La FDSEA du Finistère, alertée par des agriculteurs inquiets de la prolifération de plantes nuisibles dans différentes zones du département, « souhaite rappeler aux collectivités (Etat, Région, conseil général, communes, syndicats d'eau, etc.) leurs obligations en matière de gestion et d'entretien des terres dont ils ont la responsabilité », indique le syndicat jeudi dans un communiqué.

« L'ensemble des usagers, collectivités et établissements publics de l'Etat, est soumis à l'arrêté préfectoral de juillet 2010, rendant obligatoire la destruction des chardons des champs. En l'absence d'une destruction sur les bords de routes ou les parcelles, les chardons se développent et les graines se disséminent sur les terres agricoles.
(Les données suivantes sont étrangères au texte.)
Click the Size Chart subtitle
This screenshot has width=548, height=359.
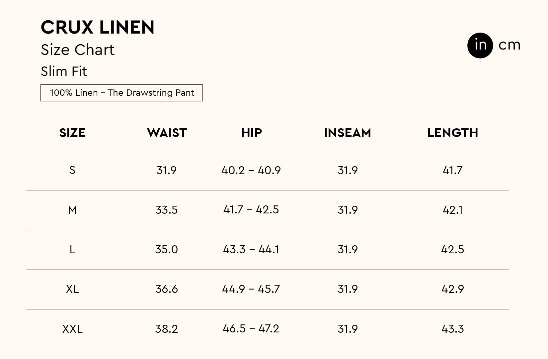[78, 50]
Les efforts déployés par les agriculteurs pour lutter contre les chardons sur leurs parcelles sont donc réduits à néant et les rendements sont directement affectés », explique la FDSEA 29.

« Sur les aires d'alimentation de captages, s'ajoute à cette lutte obligatoire contre les chardons l'obligation de fauche avec exportation. Mais, là encore, l'entretien par les collectivités fait souvent défaut et ces terres dont les paysans ont été expropriés se transforment en friches. Les défauts d'entretien constatés ici et là traduisent une gestion des terres à la petite semaine. Il s'agit d'une situation inadmissible alors que beaucoup de collectivités continuent d'afficher des ambitions importantes en termes d'acquisition de terres agricoles et ''naturelles'' », poursuit le syndicat.

La FDSEA du Finistère « exige des collectivités qu'elles remplissent leurs obligations d'entretien des terres et de lutte contre les plantes nuisibles. Si tel n'est pas le cas, des actions en justice à l'encontre des collectivités pourraient être envisagées afin de mettre un terme à l'inégalité de traitement avec les agriculteurs, qui sont eux pénalisés en cas de défaut d'entretien de leurs parcelles ».